Kemudian, bicara lagi orang lain yang juga tidak aku kenal. Dia anak muda belum 50 tahun. Kelihatannya cerdas. Namanya Tom“ Kita harus kunci stok gula dan bisa  atur harga sesukanya. Itu agar kita bisa tingkatkan volume impor gua. “ Katanya. Dia menjelaskan. Ketika musim giling tebu atau produksi gula tiba pada Juni-September, hasil lelang gula jatuh ke tangan mereka. Sebaliknya, ketika musim paceklik bulan Desember-April, maka stok gula sudah dikuasai oleh mereka. 


“ Dan soal beras. “ kata Tom lagi“ Kita harus samarkan data stok beras nasional dan provokasi pemerintah agar amankan stok nasional lewat impor. Ini kan tahun politik. Pemeirntah perlu stabilitas pangan dan para elite perlu uang untuk pemilu. Kita bisa tentukan harga yang bisa untung besar. Belum lagi dapat cuan dari logistik“ Lanjut Tom. 


Semua yang mendengar tersenyum cerah. Tapi perutku malah mual. Mending cepat keluar dari lingkaran mereka. “ Maaf, gua harus pergi.  Masih ada janjian ketemu teman lain” Kataku berdiri. Patria antar aku keluar dari bunker” Ale, gimana pendapat lue soal presentasi IKN dan impor pangan? tanya patria. Tahulah aku, dia undang aku datang untuk minta opini. “ Gua engga ngerti dan main begituan lagi. Udah terlalu tua untuk jadi mantiko” Jawabku tersenyum. Patria  mengacungkan jempol.


Saat di Lobi tunggu jemputan Ojol. Aku ditegur Wanita. “Pak Ale ” Katanya menyalamiku. Dia baru turun dari mobil mercy. Aku senyum saja.” Apa kabar kamu, Rika?

“ Baik baik saja bapak. Bapak mau kemana ?

“ Ke Jalan Denpasar. Mau ketemu teman. Ini lagi mau pesan Ojol” kataku tersenyum. Dia telp supirnya “ Kamu balik lagi ke lobi” Katanya. “ Saya antar ya pak. “ Lanjutnya tersenyum.

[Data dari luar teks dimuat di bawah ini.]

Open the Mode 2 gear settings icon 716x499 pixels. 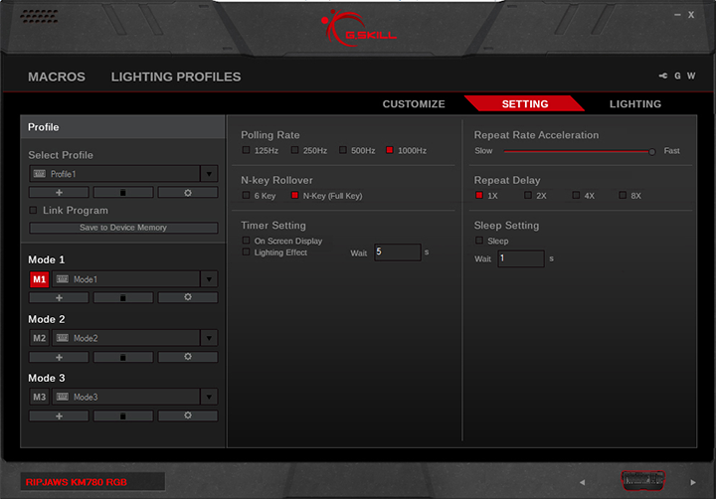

“ Ah engga usah. Saya bisa naik ojol”

“ Engga. Saya antar pak Ale Ingat loh saya ini kan anak bapak.” Katanya tersenyum. Tak berapa lama kendaraannya sampai di Lobi. “ Kamu tunggu di hotel ini. Saya yang setir antar bapak ini” Katanya kepada driver nya seraya  ajak aku masuk kendaraan.

" Dulu masih SMU pernah diajak Papa ke jalan denpasar " Kata Rika. Dia sebut nama seseorang.

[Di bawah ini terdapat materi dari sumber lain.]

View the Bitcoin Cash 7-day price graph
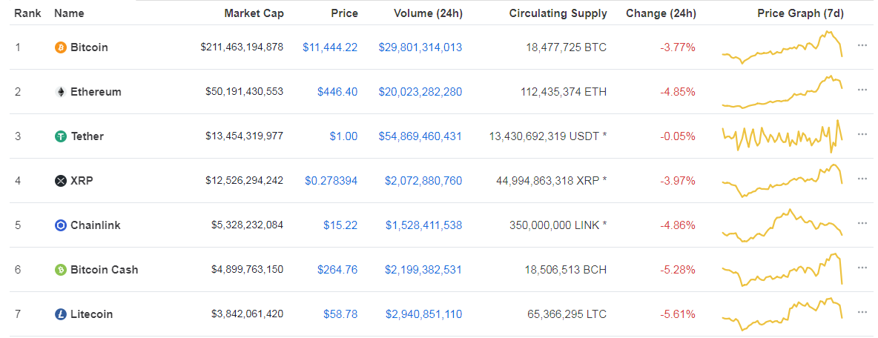Screen dimensions: 878x338 coord(782,270)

" Ya saya mau ke sana ke rumahnya. Dia baru pulang dari AS. Papa Rika dan Saya punya mentor sama. Kami banyak dibantunya. " Kataku. 


Dia telp langsung papanya. Kami videocon. " Padang, masih hidup lue' Kata Ayahnya.


" Siap boss. Masih beredar. " Kataku.


" Jaga Rika ya. Kalau bandel jewer aja dia. Gua susah didik dia. Eh lue bisa taklukan dia. Dage  udah balik dari Amrik ya.”


" Ya ini saya mau ke rumahnya.”


" Kirim salam buat dia. " Kemudian telp saya serahkan kepada Rika.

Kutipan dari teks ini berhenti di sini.